**Given exercise A:**
Using the forum thread about dog crates, decide whether each statement below agrees with it: (i) Justin Gannon has flown with his crates about 30 times without problems; (ii) the poster who owns the Dog Sport Gear crate has flown with it; (iii) the dog was inside the vari-kennel when Geoff Empey wiped out loading it. Answer yes or no for each, quoting the deciding words of the thread.
[Begin Provided text]
Maren Bell Jones said:


> I own this one from Dog Sport Gear and I really like it. Never had to fly with it, but looks great and I like how it has removeable slats that go in front of the ventilation bars if a dog needs less visual stimulation or more ventilation.
> 
> http://www.dogsportgear.com/diamondplatecrate.htm



Those are made by owens too. You can get them wholesale if you call them.


----------



## Justin Gannon (Nov 17, 2008)

Chris,

Have you used the kalispel crate? I have 2 of these crates that i transport my dog's daily in. I have flown with these crates about 30 times with no issues. Did i mention that they are 4 years old. With my personal experience i would recommend them. Like the old saying goes, "one man's junk is another man's treasure".


----------



## Tamara McIntosh (Jul 14, 2009)

Geoff Empey said:


> I wiped out loading my vari-kennel the AM I left Vancouver from the Canadian Ringsport championships. Luckily the dog wasn't inside but the vari-kennel exploded and was so damaged that there was no way that it was usable for the plane ride home. Luckily the person who was putting me up had an extra crate so I was able to get home.
> 
> Now though seeing what happens to plastic crates being flown. There is a lot left to be desired with vari-kennels being airline approved doesn't mean that they are airline proof, so I feel my dog is worth being protected so I want to do the upgrade.
> 
> ...


 
Tim Watt's also custom mades crates. I think his email is [email protected]

Tamara McIntosh


----------



## Chris Michalek (Feb 13, 2008)

Justin Gannon said:


> Chris,
> 
> Have you used the kalispel crate? I have 2 of these crates that i transport my dog's daily in. I have flown with these crates about 30 times with no issues. Did i mention that they are 4 years old. With my personal experience i would recommend them. Like the old saying goes, "one man's junk is another man's treasure".
[End Provided text]
[Begin Information supplied]
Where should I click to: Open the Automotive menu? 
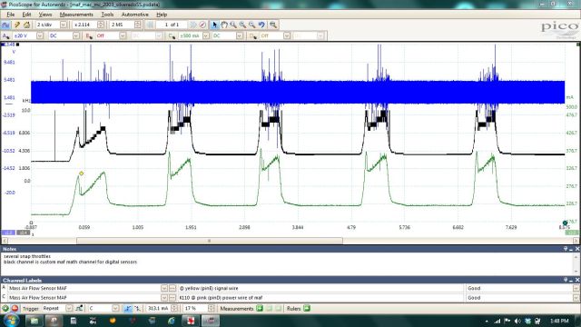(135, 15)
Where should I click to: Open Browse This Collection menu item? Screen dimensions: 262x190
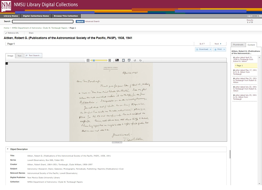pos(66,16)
[End Information supplied]
[Begin Information supplied]
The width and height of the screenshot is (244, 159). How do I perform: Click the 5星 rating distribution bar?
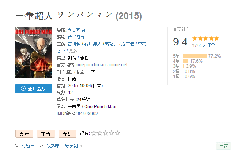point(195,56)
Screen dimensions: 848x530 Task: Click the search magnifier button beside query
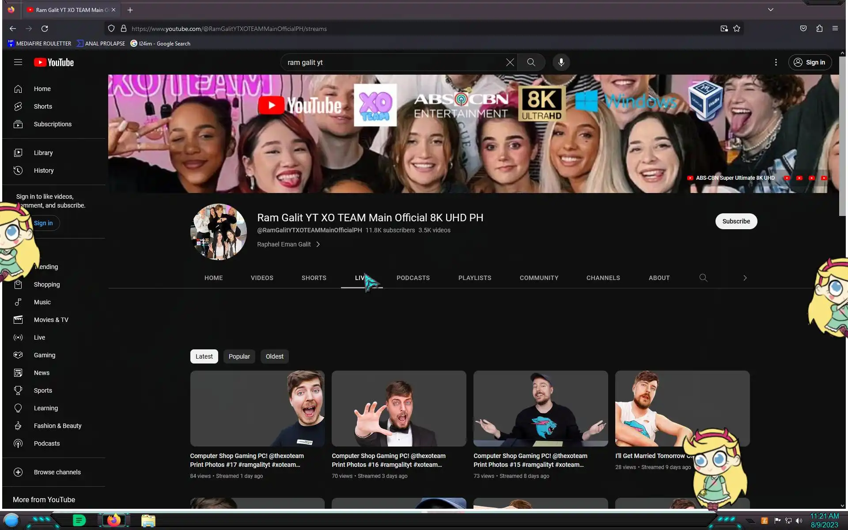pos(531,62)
[End Information supplied]
**Given exercise B:**
In the records, take the part that opens with the line containing "The width and" and closes with the line containing "pos(531,62)", and substitute "Tap" for "Click" throughout it, leaving all else unchanged and omitting the pictures.

**Worked answer A:**
(i) Yes: "I have flown with these crates about 30 times with no issues."
(ii) No: "Never had to fly with it"
(iii) No: "Luckily the dog wasn't inside"

**Worked answer B:**
The width and height of the screenshot is (244, 159). How do I perform: Tap the 5星 rating distribution bar?
point(195,56)
Screen dimensions: 848x530 Task: Tap the search magnifier button beside query
pos(531,62)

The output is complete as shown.